### Exercise directions:
Each record below must be returned exactly as shown.

**** Data ****

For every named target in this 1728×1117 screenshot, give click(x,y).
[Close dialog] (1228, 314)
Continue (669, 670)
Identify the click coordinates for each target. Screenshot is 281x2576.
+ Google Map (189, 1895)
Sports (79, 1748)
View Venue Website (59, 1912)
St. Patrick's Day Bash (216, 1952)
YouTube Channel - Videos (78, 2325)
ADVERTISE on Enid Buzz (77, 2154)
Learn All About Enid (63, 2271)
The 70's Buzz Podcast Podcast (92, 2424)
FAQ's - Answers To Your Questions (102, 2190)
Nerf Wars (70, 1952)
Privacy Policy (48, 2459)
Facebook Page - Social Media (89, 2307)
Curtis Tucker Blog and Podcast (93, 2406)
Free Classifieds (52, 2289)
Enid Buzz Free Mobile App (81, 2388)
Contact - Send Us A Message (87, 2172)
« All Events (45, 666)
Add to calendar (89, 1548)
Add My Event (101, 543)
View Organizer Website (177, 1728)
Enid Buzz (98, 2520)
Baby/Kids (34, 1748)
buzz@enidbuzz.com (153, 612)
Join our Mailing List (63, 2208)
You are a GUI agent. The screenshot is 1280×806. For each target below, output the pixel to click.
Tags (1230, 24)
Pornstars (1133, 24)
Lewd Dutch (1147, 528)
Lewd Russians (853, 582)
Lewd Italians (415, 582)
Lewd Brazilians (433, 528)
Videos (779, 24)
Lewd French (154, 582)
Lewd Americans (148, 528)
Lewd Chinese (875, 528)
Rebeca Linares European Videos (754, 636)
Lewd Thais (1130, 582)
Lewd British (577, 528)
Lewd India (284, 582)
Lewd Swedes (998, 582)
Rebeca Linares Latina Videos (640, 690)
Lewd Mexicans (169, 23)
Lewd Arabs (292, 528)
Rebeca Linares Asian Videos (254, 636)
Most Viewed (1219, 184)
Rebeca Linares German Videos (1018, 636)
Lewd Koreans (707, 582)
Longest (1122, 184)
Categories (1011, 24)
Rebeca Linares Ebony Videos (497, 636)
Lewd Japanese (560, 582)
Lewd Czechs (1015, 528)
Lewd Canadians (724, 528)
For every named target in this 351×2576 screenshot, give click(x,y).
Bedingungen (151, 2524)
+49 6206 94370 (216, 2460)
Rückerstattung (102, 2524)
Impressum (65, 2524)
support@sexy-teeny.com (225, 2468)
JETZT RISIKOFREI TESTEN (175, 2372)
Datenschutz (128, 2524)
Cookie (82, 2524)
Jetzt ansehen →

****

### Task response:
For every named target in this 1728×1117 screenshot, give click(x,y).
[Close dialog] (1228, 314)
Continue (669, 670)
Identify the click coordinates for each target. Screenshot is 281x2576.
+ Google Map (189, 1895)
Sports (79, 1748)
View Venue Website (59, 1912)
St. Patrick's Day Bash (216, 1952)
YouTube Channel - Videos (78, 2325)
ADVERTISE on Enid Buzz (77, 2154)
Learn All About Enid (63, 2271)
The 70's Buzz Podcast Podcast (92, 2424)
FAQ's - Answers To Your Questions (102, 2190)
Nerf Wars (70, 1952)
Privacy Policy (48, 2459)
Facebook Page - Social Media (89, 2307)
Curtis Tucker Blog and Podcast (93, 2406)
Free Classifieds (52, 2289)
Enid Buzz Free Mobile App (81, 2388)
Contact - Send Us A Message (87, 2172)
« All Events (45, 666)
Add to calendar (89, 1548)
Add My Event (101, 543)
View Organizer Website (177, 1728)
Enid Buzz (98, 2520)
Baby/Kids (34, 1748)
buzz@enidbuzz.com (153, 612)
Join our Mailing List (63, 2208)
You are a GUI agent. The screenshot is 1280×806. For each target below, output the pixel to click.
Tags (1230, 24)
Pornstars (1133, 24)
Lewd Dutch (1147, 528)
Lewd Russians (853, 582)
Lewd Italians (415, 582)
Lewd Brazilians (433, 528)
Videos (779, 24)
Lewd French (154, 582)
Lewd Americans (148, 528)
Lewd Chinese (875, 528)
Rebeca Linares European Videos (754, 636)
Lewd Thais (1130, 582)
Lewd British (577, 528)
Lewd India (284, 582)
Lewd Swedes (998, 582)
Rebeca Linares Latina Videos (640, 690)
Lewd Mexicans (169, 23)
Lewd Arabs (292, 528)
Rebeca Linares Asian Videos (254, 636)
Most Viewed (1219, 184)
Rebeca Linares German Videos (1018, 636)
Lewd Koreans (707, 582)
Longest (1122, 184)
Categories (1011, 24)
Rebeca Linares Ebony Videos (497, 636)
Lewd Japanese (560, 582)
Lewd Czechs (1015, 528)
Lewd Canadians (724, 528)
For every named target in this 351×2576 screenshot, give click(x,y).
Bedingungen (151, 2524)
+49 6206 94370 (216, 2460)
Rückerstattung (102, 2524)
Impressum (65, 2524)
support@sexy-teeny.com (225, 2468)
JETZT RISIKOFREI TESTEN (175, 2372)
Datenschutz (128, 2524)
Cookie (82, 2524)
Jetzt ansehen →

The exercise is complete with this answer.